Menurut Sigit Ribowo, salah satu pengurus Direktorat Kerjasama Universitas Indonesia, mengatakan kerja sama antara BPPT dengan UI sebenarnya sudah lama terjalin.

Kerja sama yang dilakukan pada saat ini bisa dikatakan sebagai kerjasama lanjutan yang sudah ada sebelumnya.

“Kerja sama yang kami akukan lebih banyak tentang pengembangan teknologi dan pengembangan hilirisasi yang sesuai dengan Universitas Indonesia. Ada kerja sama baru yang dilakukan kemarin, seperti dengan FKM UI pada bidang bioinformatika,” tuturnya.

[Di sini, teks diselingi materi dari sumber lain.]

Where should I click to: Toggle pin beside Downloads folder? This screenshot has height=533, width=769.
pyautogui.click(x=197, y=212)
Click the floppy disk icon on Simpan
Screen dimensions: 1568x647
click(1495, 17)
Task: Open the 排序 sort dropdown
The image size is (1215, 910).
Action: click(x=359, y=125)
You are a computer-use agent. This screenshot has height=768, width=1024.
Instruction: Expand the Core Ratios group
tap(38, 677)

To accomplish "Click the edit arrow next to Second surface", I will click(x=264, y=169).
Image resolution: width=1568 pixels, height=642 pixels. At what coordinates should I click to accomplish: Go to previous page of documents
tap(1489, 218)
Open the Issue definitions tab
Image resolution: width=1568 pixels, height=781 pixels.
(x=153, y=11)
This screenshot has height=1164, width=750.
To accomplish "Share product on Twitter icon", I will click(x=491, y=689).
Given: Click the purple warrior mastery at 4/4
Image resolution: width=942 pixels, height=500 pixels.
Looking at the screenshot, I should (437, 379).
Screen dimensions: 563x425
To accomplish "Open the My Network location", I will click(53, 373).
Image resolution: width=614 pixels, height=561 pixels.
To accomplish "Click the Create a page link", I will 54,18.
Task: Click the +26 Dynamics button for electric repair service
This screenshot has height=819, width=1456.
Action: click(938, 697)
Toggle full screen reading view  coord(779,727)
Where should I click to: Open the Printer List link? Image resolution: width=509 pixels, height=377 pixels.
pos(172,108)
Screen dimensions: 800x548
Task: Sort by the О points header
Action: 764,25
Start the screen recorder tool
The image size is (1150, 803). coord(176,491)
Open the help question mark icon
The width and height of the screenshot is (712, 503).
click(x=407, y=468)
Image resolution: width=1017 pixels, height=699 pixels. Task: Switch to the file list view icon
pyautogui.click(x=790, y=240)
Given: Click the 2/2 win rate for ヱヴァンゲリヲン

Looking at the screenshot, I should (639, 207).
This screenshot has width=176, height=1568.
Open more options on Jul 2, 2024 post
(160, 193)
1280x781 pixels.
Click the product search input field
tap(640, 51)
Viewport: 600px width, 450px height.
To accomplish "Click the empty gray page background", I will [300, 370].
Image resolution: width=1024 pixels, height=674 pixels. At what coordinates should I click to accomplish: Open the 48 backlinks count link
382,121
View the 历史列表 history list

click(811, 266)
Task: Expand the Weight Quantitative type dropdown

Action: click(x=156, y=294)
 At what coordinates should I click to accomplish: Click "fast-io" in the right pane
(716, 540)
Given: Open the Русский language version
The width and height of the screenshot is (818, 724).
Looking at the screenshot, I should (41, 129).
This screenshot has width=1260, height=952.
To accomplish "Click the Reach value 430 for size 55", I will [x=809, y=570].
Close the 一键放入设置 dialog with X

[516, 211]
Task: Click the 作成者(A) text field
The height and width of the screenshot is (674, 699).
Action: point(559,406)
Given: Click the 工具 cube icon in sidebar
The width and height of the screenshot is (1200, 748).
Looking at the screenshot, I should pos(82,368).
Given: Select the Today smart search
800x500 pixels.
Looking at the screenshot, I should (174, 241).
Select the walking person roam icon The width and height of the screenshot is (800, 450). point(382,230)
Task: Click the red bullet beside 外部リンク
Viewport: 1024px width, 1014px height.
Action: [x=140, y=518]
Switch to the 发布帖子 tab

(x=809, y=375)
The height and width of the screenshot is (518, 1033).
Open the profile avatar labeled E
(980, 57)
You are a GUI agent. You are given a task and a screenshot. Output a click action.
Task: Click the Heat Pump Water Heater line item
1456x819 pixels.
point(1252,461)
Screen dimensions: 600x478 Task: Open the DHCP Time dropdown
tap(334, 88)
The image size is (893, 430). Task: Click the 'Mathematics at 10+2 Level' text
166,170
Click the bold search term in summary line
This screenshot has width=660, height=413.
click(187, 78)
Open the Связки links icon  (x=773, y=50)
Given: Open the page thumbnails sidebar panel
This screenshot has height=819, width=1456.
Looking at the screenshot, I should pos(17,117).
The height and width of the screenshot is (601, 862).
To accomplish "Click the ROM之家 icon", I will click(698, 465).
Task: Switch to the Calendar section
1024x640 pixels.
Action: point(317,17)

Selain dengan FKM, dia menambahkan bahwa kerja sama juga dilakukan dengan fakultas-fakultas lainnya yang ada di UI.

Seperti Fakultas Teknik UI (FTUI) bahkan fakultas-fakultas dari bidang sosial seperti Fakultas Ekonomi dan Bisnis UI (FEB UI), Fakultas Ilmu Sosial dan Politik UI (Fisip UI), bahkan Fakultas Hukum UI (FH UI).

“Tentu dalam pengembangan teknologi tidak hanya bisa dilakukan dengan rumpuk sains teknologi saja, karena di sana juga diperlukan aspek sosial dan kelembagaan seperti hukum,” tambahnya.

Secara keseluruhan, sebenarnya kerja sama yang dilakukan adalah pemanfaatan fasilitas, riset dan kolaborasi bersama untuk pengembangan teknologi.

Pemanfaatan bersama itu nantinya diharapkan bisa untuk memajukan penelitian dan publikasi kedepannya.

Meskipun demikian, seperti yang sudah disinggung di awal, Sigit Ribowo mengatakan bahwa tidak hanya pengembangan teknologi saja yang diutamakan, tapi juga dari aspek lain seperti pembentukan aturan-aturan hingga sosialisasi teknologi itu sendiri.

Untuk lebih jelas secara teknisnya seperti apa bentuk kerja sama yang dilakukan dilakukan oleh fakultas-fakultas yang bersangkutan tadi.

Kerja sama BPPT dengan UI yang mengambil judul “Pendidikan, Penelitian, dan Pengabdian kepada Masyarakat” biasanya berlangsung selama lima tahun terhitung dari lembar MoU yang resmi ditandatangani kedua belah pihak.